A novel ropivacaine-loaded in situ forming implant prolongs the effect of local analgesia in rats.

机构信息

Department of Pharmaceutics, Changhai Hospital, Second Military Medical University, Shanghai, PR China ; Department of Pharmaceutics, PLA No. 323 Hospital, Xi'an, Shaanxi, PR China.

出版信息

Arch Med Sci. 2013 Aug 30;9(4):614-21. doi: 10.5114/aoms.2012.30829. Epub 2012 Oct 8.
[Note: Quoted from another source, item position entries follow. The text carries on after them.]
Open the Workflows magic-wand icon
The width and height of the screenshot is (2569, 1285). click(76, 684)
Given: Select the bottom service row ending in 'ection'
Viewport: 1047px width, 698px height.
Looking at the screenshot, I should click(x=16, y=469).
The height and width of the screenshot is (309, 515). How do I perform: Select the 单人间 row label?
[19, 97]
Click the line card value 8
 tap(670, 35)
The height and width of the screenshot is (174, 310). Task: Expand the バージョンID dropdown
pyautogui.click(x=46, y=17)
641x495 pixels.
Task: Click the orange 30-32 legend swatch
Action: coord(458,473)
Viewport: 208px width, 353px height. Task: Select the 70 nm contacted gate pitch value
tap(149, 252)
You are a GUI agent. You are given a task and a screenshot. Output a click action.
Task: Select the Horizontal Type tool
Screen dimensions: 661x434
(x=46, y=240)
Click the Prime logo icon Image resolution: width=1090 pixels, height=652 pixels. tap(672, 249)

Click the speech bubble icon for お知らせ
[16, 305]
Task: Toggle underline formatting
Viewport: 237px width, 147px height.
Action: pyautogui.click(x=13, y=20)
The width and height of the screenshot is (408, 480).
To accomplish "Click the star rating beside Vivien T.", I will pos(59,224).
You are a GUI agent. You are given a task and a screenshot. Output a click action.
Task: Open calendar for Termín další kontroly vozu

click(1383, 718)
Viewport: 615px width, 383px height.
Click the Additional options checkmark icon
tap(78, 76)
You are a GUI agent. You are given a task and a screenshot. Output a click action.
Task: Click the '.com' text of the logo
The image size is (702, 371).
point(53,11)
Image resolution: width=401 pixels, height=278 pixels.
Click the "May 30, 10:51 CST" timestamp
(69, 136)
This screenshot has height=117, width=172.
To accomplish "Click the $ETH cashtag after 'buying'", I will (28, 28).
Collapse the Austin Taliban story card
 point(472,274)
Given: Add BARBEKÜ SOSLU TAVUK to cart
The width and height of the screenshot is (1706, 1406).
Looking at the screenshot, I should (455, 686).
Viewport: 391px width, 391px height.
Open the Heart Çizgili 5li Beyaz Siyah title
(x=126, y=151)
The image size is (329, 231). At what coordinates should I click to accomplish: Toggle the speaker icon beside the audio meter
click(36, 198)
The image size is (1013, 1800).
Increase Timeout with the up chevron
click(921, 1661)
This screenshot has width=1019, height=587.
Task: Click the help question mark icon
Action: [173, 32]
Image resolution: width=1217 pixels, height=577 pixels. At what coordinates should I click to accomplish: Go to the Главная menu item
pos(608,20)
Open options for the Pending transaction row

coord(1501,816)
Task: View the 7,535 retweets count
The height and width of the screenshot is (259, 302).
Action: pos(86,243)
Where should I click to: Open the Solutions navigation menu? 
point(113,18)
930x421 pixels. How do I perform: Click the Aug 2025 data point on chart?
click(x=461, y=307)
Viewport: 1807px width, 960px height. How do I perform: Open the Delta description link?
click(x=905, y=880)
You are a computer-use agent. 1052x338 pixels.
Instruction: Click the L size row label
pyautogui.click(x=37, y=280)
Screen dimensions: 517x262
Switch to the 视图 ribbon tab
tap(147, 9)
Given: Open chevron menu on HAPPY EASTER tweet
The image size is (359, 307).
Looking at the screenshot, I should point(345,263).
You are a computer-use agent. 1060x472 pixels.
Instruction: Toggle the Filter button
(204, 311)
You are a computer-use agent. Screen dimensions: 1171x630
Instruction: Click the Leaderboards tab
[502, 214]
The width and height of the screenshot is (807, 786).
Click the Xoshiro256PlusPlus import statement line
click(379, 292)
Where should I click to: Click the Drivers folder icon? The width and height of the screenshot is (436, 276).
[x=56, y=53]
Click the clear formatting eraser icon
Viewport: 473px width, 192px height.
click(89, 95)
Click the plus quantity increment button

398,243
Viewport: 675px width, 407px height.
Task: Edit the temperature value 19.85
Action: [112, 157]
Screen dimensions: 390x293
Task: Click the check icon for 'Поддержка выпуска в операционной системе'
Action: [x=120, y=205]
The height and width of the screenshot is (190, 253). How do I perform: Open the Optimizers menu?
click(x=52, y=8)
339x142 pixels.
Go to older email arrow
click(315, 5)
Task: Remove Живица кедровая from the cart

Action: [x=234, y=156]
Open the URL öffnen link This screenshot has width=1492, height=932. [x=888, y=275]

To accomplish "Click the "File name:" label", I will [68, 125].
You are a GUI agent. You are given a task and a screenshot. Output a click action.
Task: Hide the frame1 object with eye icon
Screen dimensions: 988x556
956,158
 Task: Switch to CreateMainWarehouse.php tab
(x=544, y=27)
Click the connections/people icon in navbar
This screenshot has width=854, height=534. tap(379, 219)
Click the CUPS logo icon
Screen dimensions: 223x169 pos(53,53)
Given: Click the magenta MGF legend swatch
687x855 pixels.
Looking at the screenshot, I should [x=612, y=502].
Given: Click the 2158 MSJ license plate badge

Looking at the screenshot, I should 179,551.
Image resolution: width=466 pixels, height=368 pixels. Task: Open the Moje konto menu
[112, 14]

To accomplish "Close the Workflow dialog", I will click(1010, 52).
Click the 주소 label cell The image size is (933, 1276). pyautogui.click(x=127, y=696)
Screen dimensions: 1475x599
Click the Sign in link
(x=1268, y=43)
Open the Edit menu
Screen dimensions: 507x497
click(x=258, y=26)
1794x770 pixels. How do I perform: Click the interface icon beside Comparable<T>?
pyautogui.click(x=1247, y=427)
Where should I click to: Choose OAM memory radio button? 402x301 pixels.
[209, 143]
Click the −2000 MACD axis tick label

DOI:10.5114/aoms.2012.30829
PMID:24049519
原文链接:https://pmc.ncbi.nlm.nih.gov/articles/PMC3776163/
Abstract

INTRODUCTION

Prolonged postoperative analgesia cannot be achieved by a single injection of local anesthetic solution. The objective of this study was to optimize the formulation of a ropivacaine hydrochloride (Ropi-HCl) loaded in situ forming implant (ISI) by addition of different co-solvents, and evaluate the in vitro release of Ropi-HCl, and the analgesic effect and toxicity of the optimized formulation in rats.

MATERIAL AND METHODS

Triacetin (TA), benzyl benzoate (BB) and polyethylene glycol 400 (PEG 400) were used as additives and added to the solvent of N-methyl-2-pyrrolidone (NMP). Drug release to the surface and inner structural properties of the formed implant were evaluated by scanning electron microscopy (SEM). The analgesic effect was determined by injection near the rat sciatic nerve.

RESULTS

The solvent system added with TA or BB significantly decreased the burst release, whereas PEG 400 increased the Ropi-HCl burst release from the formulation. Over 70% of the incorporated Ropi-HCl was released from all formulations in 14 days in the in vitro assay. The SEM showed that the surface of NMP-BB formulation was less porous and more homogeneous, compared with the other formulations. Compared with Ropi-HCl injection, the optimized formulation (NMP-BB) significantly prolonged the analgesic effect in 48 h (p < 0.05), with a mild degree of motor block from 3 h to 12 h. Histological evaluation of the injection site revealed only mild inflammatory infiltration without obvious pathological nerve alterations.

CONCLUSIONS

The biodegradable Ropi-HCl-loaded ISI system with NMP-BB may prove to be an attractive and safe alternative for the delivery of parenteral local anesthetics to prolong pain relief.

摘要

简介

单次注射局部麻醉剂溶液无法实现长时间的术后镇痛。本研究的目的是通过添加不同共溶剂来优化盐酸罗哌卡因(Ropi-HCl)负载的原位形成植入物(ISI)的配方,并评估 Ropi-HCl 的体外释放以及优化配方在大鼠中的镇痛效果和毒性。

材料和方法

三醋酸甘油酯(TA)、苯甲酸苄酯(BB)和聚乙二醇 400(PEG 400)被用作添加剂并添加到 N-甲基-2-吡咯烷酮(NMP)溶剂中。通过扫描电子显微镜(SEM)评估了药物向形成的植入物表面和内部结构性质的释放。通过向大鼠坐骨神经附近注射来确定镇痛效果。

结果

添加 TA 或 BB 的溶剂系统显著降低了突释释放,而 PEG 400 增加了制剂中 Ropi-HCl 的突释释放。在体外试验中,所有制剂在 14 天内释放了超过 70%的掺入的 Ropi-HCl。SEM 显示,与其他制剂相比,NMP-BB 制剂的表面孔隙较少且更均匀。与 Ropi-HCl 注射相比,优化的配方(NMP-BB)在 48 小时内显著延长了镇痛效果(p<0.05),从 3 小时到 12 小时的运动阻滞程度较轻。注射部位的组织学评估显示仅轻度炎症浸润,无明显的病理性神经改变。

结论

具有 NMP-BB 的可生物降解 Ropi-HCl 负载 ISI 系统可能被证明是一种有吸引力和安全的替代方案,可用于输送局部麻醉剂以延长镇痛效果。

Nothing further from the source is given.